At times, his Chhattisgarh Mukti Morcha looked more Gandhian reformist movement rather than a radical Marxist outfit.

Soon Niyogi became a force to reckon with in Chhattisgarh. 

After organising the unorganised contract labourers working in Bhilai Steel Plant’s mines, he fought many a battle in the region, making both industrialists and government uncomfortable.

While returning from a trip to Bastar along with my photo journalist colleague Prashant Panjiar, I called on Niyogi at his union office at Bhilai on September 27, 1991. I wanted to write about his agitation there.  

We were planning to spend the night in Bhilai as I had to catch a train for Bhopal the next day and Panjiar had to board a flight to Delhi.

In the night, I invited Niyogi and another common friend, activist Rajendra Sail, fordinner at the hotel we were staying. 
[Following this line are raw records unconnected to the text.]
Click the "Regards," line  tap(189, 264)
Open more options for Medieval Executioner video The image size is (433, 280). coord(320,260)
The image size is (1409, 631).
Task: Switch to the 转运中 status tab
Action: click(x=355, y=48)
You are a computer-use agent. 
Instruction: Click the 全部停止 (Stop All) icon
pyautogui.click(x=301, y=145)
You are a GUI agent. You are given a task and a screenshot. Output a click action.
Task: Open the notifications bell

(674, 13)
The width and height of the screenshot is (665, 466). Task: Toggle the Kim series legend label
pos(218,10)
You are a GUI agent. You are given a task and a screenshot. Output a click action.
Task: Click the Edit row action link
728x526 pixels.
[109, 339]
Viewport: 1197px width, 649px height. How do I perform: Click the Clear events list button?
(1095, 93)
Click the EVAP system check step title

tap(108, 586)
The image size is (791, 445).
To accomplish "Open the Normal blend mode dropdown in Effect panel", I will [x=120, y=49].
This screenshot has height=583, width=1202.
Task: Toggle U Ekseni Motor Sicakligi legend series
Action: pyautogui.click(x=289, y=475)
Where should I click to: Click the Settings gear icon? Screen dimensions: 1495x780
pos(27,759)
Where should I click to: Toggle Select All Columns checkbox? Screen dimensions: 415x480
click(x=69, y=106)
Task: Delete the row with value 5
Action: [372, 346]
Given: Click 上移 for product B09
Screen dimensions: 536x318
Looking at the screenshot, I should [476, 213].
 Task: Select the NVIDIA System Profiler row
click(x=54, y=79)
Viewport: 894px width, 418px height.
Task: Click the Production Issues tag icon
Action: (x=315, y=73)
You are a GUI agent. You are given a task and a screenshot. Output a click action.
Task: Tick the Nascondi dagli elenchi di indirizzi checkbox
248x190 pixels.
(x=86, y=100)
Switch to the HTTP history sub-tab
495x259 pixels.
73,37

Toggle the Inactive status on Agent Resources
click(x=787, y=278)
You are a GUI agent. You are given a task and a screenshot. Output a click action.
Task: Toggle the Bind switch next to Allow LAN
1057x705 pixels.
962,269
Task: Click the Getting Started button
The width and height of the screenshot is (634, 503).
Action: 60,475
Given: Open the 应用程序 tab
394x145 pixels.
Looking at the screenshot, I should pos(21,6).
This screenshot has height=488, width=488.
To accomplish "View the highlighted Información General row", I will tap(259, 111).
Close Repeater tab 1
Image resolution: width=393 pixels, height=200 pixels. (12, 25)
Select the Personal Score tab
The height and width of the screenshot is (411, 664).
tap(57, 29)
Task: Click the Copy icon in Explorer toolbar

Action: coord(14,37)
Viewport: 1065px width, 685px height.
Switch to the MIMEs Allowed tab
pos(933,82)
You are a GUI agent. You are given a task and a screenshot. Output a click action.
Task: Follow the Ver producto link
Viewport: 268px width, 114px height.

There, again, Niyogi repeated what he had told me in the afternoon – that he faced a threat to his life from some industrialists who had hired assassins to kill him. 

He also named them. 

In the early hours next morning the shrill ring of hotel phone woke me up to inform me that Niyogi was killed in his office four hours after we parted company. 

I eventually appeared as a witness for the CBI, that had been handed over the case as Niyogi’s supporters and family did not have faith in the BJP government that had earlier ignored reports about threat to his life.  

I also named those industrialists who, according to Niyogi, were part of the conspiracy. 

Although the hired assassin was punished by the court,  most of the industrialists remained scot-free. 

It remains only incident in my career when news gatherer becomes news himself.